▶ [Task] Copy the rows word for word, beginning at the line that contains "Click the bank" and ending after the line that contains "Instruction: Click the 2".
— BEGIN Supplied entries —
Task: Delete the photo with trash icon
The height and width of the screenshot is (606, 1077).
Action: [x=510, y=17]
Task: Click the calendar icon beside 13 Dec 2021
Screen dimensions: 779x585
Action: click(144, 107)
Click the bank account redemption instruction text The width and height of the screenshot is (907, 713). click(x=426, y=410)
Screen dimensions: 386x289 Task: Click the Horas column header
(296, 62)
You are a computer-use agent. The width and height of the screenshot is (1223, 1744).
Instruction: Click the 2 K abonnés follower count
— END Supplied entries —
— BEGIN Supplied entries —
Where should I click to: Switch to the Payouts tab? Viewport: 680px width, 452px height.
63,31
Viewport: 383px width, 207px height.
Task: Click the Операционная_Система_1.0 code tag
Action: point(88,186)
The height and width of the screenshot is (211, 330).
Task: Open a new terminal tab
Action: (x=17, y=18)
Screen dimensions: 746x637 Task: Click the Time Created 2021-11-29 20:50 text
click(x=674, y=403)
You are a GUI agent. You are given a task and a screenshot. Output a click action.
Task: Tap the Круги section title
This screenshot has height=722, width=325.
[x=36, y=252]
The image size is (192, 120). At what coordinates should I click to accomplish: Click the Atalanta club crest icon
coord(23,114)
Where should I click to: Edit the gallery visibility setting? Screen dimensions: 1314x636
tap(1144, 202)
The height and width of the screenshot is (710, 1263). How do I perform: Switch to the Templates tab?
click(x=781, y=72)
— END Supplied entries —
— BEGIN Supplied entries —
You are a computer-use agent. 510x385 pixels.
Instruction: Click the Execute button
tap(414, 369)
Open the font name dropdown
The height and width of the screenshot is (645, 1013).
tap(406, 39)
— END Supplied entries —
▶ [Response for this exercise]
Click the bank account redemption instruction text The width and height of the screenshot is (907, 713). click(x=426, y=410)
Screen dimensions: 386x289 Task: Click the Horas column header
(296, 62)
You are a computer-use agent. The width and height of the screenshot is (1223, 1744).
Instruction: Click the 2 K abonnés follower count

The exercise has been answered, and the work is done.